* Passage *
This list has been often cited. But, as Master Lee himself stated, it was not intended to be exhaustive, and should not be regarded as a series of rigid principles.[18] Nor does it follow that all items on the list carry equal weight. Solvency or otherwise of the company will loom large where the company was wound up because of inability to pay its debts as they fell due. Thus, in Anderson v Palmer,[19] Barrett J said:
[18]Dubolo Pty Ltd v Codrington Investment Corp Pty Ltd (1998) 26 ACSR 723, 725 (Santow J).
[19][2002] NSWSC 192.

* Data provided *
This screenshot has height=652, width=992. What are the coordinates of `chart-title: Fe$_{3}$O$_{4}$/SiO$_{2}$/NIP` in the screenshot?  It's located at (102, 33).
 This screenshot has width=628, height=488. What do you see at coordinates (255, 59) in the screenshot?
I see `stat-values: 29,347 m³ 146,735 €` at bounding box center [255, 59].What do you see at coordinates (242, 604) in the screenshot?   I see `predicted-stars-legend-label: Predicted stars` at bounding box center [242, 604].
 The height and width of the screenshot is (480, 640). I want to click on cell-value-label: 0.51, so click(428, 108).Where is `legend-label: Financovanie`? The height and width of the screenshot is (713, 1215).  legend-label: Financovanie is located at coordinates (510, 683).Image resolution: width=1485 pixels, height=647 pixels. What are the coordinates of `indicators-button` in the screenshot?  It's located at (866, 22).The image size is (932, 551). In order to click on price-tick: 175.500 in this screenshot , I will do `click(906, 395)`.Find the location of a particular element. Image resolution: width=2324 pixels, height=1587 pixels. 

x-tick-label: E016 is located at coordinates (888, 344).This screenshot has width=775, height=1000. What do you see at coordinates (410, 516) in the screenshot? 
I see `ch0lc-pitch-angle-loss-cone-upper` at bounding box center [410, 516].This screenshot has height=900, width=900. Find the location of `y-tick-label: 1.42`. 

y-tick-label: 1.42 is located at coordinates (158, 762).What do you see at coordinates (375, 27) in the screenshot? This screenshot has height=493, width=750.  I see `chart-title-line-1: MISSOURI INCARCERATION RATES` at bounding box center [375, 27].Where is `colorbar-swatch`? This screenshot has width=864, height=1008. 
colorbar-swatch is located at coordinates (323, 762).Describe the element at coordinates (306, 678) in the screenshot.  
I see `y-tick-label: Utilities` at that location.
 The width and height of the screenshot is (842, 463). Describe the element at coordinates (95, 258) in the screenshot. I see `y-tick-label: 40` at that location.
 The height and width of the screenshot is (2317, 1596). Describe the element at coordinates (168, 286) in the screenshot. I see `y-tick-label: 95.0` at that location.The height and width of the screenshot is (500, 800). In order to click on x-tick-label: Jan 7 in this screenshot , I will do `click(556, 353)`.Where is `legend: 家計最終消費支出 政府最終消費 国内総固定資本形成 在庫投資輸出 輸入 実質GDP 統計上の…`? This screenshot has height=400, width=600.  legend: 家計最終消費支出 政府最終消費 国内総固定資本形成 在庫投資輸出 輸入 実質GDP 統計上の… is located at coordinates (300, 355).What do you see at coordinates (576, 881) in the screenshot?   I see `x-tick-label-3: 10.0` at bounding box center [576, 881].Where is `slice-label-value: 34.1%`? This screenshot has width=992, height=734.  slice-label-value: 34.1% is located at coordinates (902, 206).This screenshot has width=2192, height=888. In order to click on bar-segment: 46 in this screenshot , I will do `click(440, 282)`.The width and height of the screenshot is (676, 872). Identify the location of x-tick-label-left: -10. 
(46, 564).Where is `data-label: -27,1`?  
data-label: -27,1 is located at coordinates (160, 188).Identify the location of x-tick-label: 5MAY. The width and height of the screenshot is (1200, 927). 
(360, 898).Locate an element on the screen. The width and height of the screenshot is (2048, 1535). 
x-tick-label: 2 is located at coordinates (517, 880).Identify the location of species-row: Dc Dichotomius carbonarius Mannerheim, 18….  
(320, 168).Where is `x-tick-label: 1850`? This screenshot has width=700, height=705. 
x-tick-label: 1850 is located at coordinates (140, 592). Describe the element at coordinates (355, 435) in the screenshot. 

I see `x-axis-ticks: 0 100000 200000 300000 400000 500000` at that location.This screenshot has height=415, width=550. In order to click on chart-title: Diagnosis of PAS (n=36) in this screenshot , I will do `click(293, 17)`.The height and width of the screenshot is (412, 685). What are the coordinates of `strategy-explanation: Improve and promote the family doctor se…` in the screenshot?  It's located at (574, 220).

* Description of the task *
Set down the passage on company winding up word for word, starting with "This list has" and going on through "725 (Santow J).".

* Worked solution *
This list has been often cited. But, as Master Lee himself stated, it was not intended to be exhaustive, and should not be regarded as a series of rigid principles.[18] Nor does it follow that all items on the list carry equal weight. Solvency or otherwise of the company will loom large where the company was wound up because of inability to pay its debts as they fell due. Thus, in Anderson v Palmer,[19] Barrett J said:
[18]Dubolo Pty Ltd v Codrington Investment Corp Pty Ltd (1998) 26 ACSR 723, 725 (Santow J).